Elasticsearch open inference API adds Amazon Bedrock support

The Elasticsearch open inference API enables developers to create inference endpoints and use machine learning models from leading providers. Starting today, models hosted on Amazon Bedrock will be available via the Elasticsearch Open Inference API. Now developers building RAG applications using the Elasticsearch vector database can store and use embeddings generated from models hosted on Amazon Bedrock (such as Amazon Titan, Anthropic Claude, Cohere Command R, and others).
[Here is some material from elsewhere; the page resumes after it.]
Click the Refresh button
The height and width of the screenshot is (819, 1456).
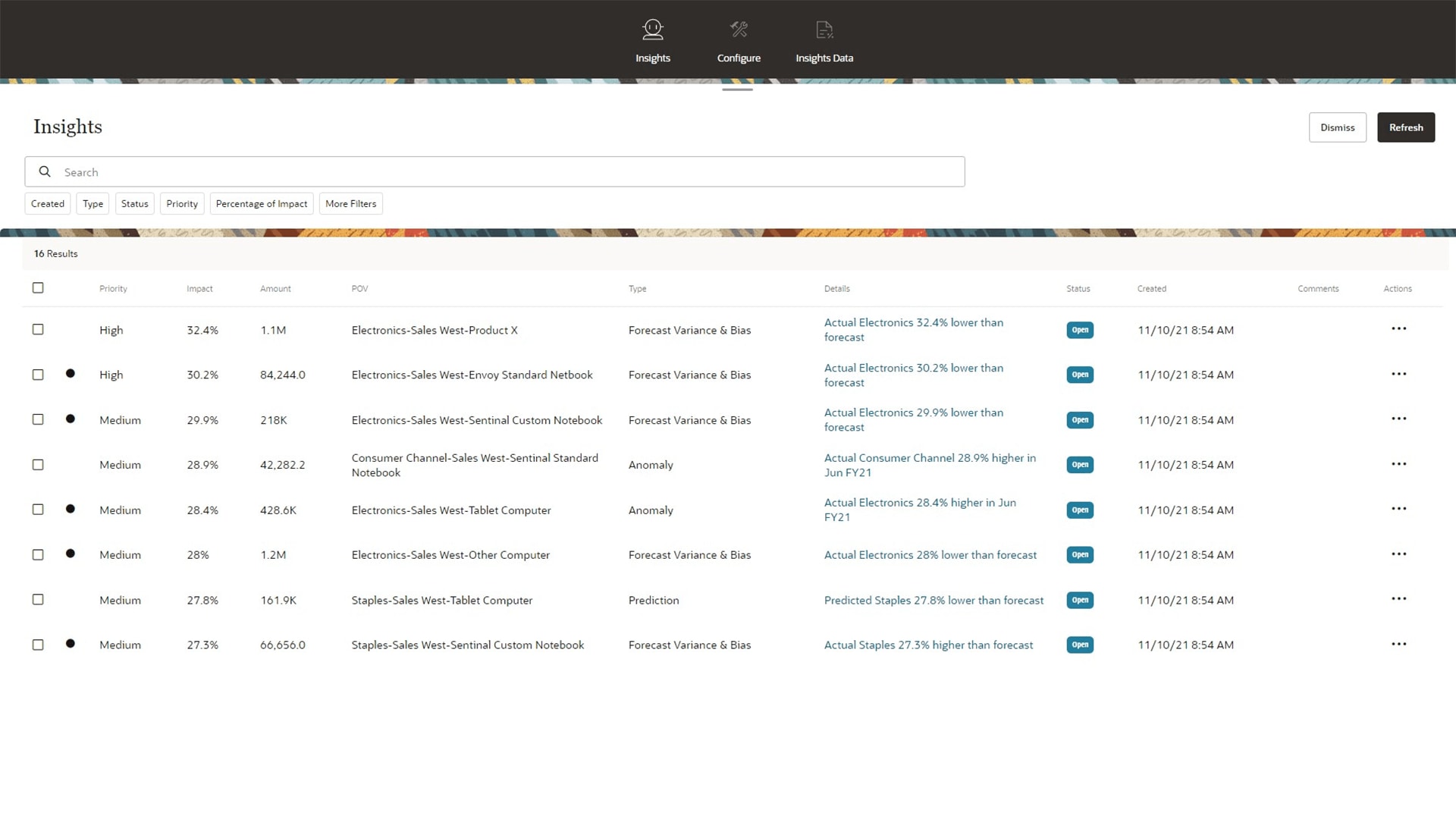click(1405, 127)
Bedrock integration with open inference API offers a consistent way of interacting with different AI models, such as text embeddings and chat completion, simplifying the development process with Elasticsearch.
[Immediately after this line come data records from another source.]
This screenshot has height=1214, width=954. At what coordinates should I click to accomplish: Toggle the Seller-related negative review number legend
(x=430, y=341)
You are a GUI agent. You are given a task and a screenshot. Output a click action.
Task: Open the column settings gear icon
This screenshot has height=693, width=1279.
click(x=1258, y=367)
  • pick a model from Amazon Bedrock
  • create and use an inference endpoint in Elasticsearch
  • use the model as part of an inference pipeline

Using a Base Model in Amazon Bedrock

This walkthrough assumes you already have an AWS Account with access to Amazon Bedrock - a fully managed hosted models service that makes foundation models available through a unified API.

From Amazon Bedrock in AWS Console, make sure that you do have access to Amazon Titan Embeddings G1 - Text model. You can check that by going to Amazon Bedrock service in AWS Console and checking for _Model access. _If you don’t have access, you can request it through _Modify model access _from Amazon Bedrock service in AWS Console.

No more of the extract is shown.